» **Try it**
Each line of the material must appear again in the answer, exactly.
═══ Available records ═══
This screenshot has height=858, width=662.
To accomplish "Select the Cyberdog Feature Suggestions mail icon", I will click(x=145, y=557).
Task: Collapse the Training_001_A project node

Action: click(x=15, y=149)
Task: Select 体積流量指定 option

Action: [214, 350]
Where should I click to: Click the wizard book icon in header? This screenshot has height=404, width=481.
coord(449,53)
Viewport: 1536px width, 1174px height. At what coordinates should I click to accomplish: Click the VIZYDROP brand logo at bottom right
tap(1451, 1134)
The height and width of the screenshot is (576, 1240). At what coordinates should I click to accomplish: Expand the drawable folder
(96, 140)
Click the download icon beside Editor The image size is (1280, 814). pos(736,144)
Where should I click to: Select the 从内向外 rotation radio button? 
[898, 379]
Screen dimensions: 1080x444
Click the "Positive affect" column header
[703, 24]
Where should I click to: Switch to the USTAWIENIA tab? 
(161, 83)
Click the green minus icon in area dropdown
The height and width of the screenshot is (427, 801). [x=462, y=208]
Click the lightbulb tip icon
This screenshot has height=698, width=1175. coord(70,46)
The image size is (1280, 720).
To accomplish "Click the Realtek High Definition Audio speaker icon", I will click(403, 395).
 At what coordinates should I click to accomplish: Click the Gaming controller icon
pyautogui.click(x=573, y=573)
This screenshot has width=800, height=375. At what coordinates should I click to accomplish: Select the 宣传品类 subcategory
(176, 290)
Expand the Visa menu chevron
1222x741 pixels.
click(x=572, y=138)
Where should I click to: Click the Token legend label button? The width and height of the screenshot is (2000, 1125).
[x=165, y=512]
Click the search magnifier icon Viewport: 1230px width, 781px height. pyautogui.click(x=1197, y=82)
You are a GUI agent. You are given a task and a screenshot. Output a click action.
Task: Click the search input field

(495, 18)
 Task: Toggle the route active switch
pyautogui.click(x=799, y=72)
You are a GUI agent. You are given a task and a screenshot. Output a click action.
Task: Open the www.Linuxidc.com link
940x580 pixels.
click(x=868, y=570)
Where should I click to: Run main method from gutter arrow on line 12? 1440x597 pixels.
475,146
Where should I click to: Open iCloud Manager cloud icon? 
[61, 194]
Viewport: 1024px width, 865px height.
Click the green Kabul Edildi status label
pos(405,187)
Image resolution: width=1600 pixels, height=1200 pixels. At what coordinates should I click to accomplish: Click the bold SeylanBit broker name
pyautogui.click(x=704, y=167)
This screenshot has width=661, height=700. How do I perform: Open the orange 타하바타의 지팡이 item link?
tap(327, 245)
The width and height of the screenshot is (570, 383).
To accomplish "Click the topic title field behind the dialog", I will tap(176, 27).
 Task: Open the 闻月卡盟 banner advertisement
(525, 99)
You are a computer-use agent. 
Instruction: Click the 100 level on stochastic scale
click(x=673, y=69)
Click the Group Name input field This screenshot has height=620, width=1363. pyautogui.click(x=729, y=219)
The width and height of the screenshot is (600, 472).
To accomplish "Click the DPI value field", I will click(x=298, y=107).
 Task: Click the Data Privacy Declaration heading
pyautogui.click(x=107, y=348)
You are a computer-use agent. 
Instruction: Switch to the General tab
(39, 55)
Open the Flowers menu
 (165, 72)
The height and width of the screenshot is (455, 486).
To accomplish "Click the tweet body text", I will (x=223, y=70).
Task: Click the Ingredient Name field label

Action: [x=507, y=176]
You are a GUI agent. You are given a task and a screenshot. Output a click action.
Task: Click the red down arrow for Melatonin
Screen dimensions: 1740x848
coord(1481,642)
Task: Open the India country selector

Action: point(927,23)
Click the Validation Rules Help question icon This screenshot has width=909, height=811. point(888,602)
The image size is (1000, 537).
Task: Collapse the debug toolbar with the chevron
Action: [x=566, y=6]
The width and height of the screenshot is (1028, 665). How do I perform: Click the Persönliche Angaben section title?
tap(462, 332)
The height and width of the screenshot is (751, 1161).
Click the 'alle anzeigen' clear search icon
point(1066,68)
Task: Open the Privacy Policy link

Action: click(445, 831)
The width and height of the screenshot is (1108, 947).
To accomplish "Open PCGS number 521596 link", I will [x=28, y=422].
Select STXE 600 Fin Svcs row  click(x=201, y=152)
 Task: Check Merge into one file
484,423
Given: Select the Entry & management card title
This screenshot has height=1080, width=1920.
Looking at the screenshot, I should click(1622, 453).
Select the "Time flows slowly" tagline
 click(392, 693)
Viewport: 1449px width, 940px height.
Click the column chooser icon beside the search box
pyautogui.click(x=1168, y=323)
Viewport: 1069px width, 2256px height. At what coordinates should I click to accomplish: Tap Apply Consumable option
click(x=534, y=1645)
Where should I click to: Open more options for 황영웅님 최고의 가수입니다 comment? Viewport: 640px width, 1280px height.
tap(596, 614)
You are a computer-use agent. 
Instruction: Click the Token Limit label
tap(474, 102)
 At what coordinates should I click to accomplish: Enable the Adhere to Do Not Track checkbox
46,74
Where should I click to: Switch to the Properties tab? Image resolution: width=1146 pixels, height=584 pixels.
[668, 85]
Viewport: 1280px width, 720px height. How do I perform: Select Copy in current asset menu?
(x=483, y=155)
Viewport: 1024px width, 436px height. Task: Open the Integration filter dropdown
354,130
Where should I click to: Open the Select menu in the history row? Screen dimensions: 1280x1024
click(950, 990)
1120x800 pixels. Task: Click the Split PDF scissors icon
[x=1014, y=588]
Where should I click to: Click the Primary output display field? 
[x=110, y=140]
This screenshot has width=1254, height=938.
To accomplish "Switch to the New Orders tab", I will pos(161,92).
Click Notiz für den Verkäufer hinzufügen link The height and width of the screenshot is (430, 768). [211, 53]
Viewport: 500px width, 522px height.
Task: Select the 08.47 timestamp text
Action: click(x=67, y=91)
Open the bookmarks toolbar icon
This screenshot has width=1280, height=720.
═══
» **Worked solution**
This screenshot has height=858, width=662.
To accomplish "Select the Cyberdog Feature Suggestions mail icon", I will click(x=145, y=557).
Task: Collapse the Training_001_A project node

Action: click(x=15, y=149)
Task: Select 体積流量指定 option

Action: [214, 350]
Where should I click to: Click the wizard book icon in header? This screenshot has height=404, width=481.
coord(449,53)
Viewport: 1536px width, 1174px height. At what coordinates should I click to accomplish: Click the VIZYDROP brand logo at bottom right
tap(1451, 1134)
The height and width of the screenshot is (576, 1240). At what coordinates should I click to accomplish: Expand the drawable folder
(96, 140)
Click the download icon beside Editor The image size is (1280, 814). pos(736,144)
Where should I click to: Select the 从内向外 rotation radio button? 
[898, 379]
Screen dimensions: 1080x444
Click the "Positive affect" column header
[703, 24]
Where should I click to: Switch to the USTAWIENIA tab? 
(161, 83)
Click the green minus icon in area dropdown
The height and width of the screenshot is (427, 801). [x=462, y=208]
Click the lightbulb tip icon
This screenshot has height=698, width=1175. coord(70,46)
The image size is (1280, 720).
To accomplish "Click the Realtek High Definition Audio speaker icon", I will click(403, 395).
 At what coordinates should I click to accomplish: Click the Gaming controller icon
pyautogui.click(x=573, y=573)
This screenshot has width=800, height=375. At what coordinates should I click to accomplish: Select the 宣传品类 subcategory
(176, 290)
Expand the Visa menu chevron
1222x741 pixels.
click(x=572, y=138)
Where should I click to: Click the Token legend label button? The width and height of the screenshot is (2000, 1125).
[x=165, y=512]
Click the search magnifier icon Viewport: 1230px width, 781px height. pyautogui.click(x=1197, y=82)
You are a GUI agent. You are given a task and a screenshot. Output a click action.
Task: Click the search input field

(495, 18)
 Task: Toggle the route active switch
pyautogui.click(x=799, y=72)
You are a GUI agent. You are given a task and a screenshot. Output a click action.
Task: Open the www.Linuxidc.com link
940x580 pixels.
click(x=868, y=570)
Where should I click to: Run main method from gutter arrow on line 12? 1440x597 pixels.
475,146
Where should I click to: Open iCloud Manager cloud icon? 
[61, 194]
Viewport: 1024px width, 865px height.
Click the green Kabul Edildi status label
pos(405,187)
Image resolution: width=1600 pixels, height=1200 pixels. At what coordinates should I click to accomplish: Click the bold SeylanBit broker name
pyautogui.click(x=704, y=167)
This screenshot has width=661, height=700. How do I perform: Open the orange 타하바타의 지팡이 item link?
tap(327, 245)
The width and height of the screenshot is (570, 383).
To accomplish "Click the topic title field behind the dialog", I will tap(176, 27).
 Task: Open the 闻月卡盟 banner advertisement
(525, 99)
You are a computer-use agent. 
Instruction: Click the 100 level on stochastic scale
click(x=673, y=69)
Click the Group Name input field This screenshot has height=620, width=1363. pyautogui.click(x=729, y=219)
The width and height of the screenshot is (600, 472).
To accomplish "Click the DPI value field", I will click(x=298, y=107).
 Task: Click the Data Privacy Declaration heading
pyautogui.click(x=107, y=348)
You are a computer-use agent. 
Instruction: Switch to the General tab
(39, 55)
Open the Flowers menu
 (165, 72)
The height and width of the screenshot is (455, 486).
To accomplish "Click the tweet body text", I will (x=223, y=70).
Task: Click the Ingredient Name field label

Action: [x=507, y=176]
You are a GUI agent. You are given a task and a screenshot. Output a click action.
Task: Click the red down arrow for Melatonin
Screen dimensions: 1740x848
coord(1481,642)
Task: Open the India country selector

Action: point(927,23)
Click the Validation Rules Help question icon This screenshot has width=909, height=811. point(888,602)
The image size is (1000, 537).
Task: Collapse the debug toolbar with the chevron
Action: [x=566, y=6]
The width and height of the screenshot is (1028, 665). How do I perform: Click the Persönliche Angaben section title?
tap(462, 332)
The height and width of the screenshot is (751, 1161).
Click the 'alle anzeigen' clear search icon
point(1066,68)
Task: Open the Privacy Policy link

Action: click(445, 831)
The width and height of the screenshot is (1108, 947).
To accomplish "Open PCGS number 521596 link", I will [x=28, y=422].
Select STXE 600 Fin Svcs row  click(x=201, y=152)
 Task: Check Merge into one file
484,423
Given: Select the Entry & management card title
This screenshot has height=1080, width=1920.
Looking at the screenshot, I should click(1622, 453).
Select the "Time flows slowly" tagline
 click(392, 693)
Viewport: 1449px width, 940px height.
Click the column chooser icon beside the search box
pyautogui.click(x=1168, y=323)
Viewport: 1069px width, 2256px height. At what coordinates should I click to accomplish: Tap Apply Consumable option
click(x=534, y=1645)
Where should I click to: Open more options for 황영웅님 최고의 가수입니다 comment? Viewport: 640px width, 1280px height.
tap(596, 614)
You are a computer-use agent. 
Instruction: Click the Token Limit label
tap(474, 102)
 At what coordinates should I click to accomplish: Enable the Adhere to Do Not Track checkbox
46,74
Where should I click to: Switch to the Properties tab? Image resolution: width=1146 pixels, height=584 pixels.
[668, 85]
Viewport: 1280px width, 720px height. How do I perform: Select Copy in current asset menu?
(x=483, y=155)
Viewport: 1024px width, 436px height. Task: Open the Integration filter dropdown
354,130
Where should I click to: Open the Select menu in the history row? Screen dimensions: 1280x1024
click(950, 990)
1120x800 pixels. Task: Click the Split PDF scissors icon
[x=1014, y=588]
Where should I click to: Click the Primary output display field? 
[x=110, y=140]
This screenshot has width=1254, height=938.
To accomplish "Switch to the New Orders tab", I will pos(161,92).
Click Notiz für den Verkäufer hinzufügen link The height and width of the screenshot is (430, 768). [211, 53]
Viewport: 500px width, 522px height.
Task: Select the 08.47 timestamp text
Action: click(x=67, y=91)
Open the bookmarks toolbar icon
This screenshot has width=1280, height=720.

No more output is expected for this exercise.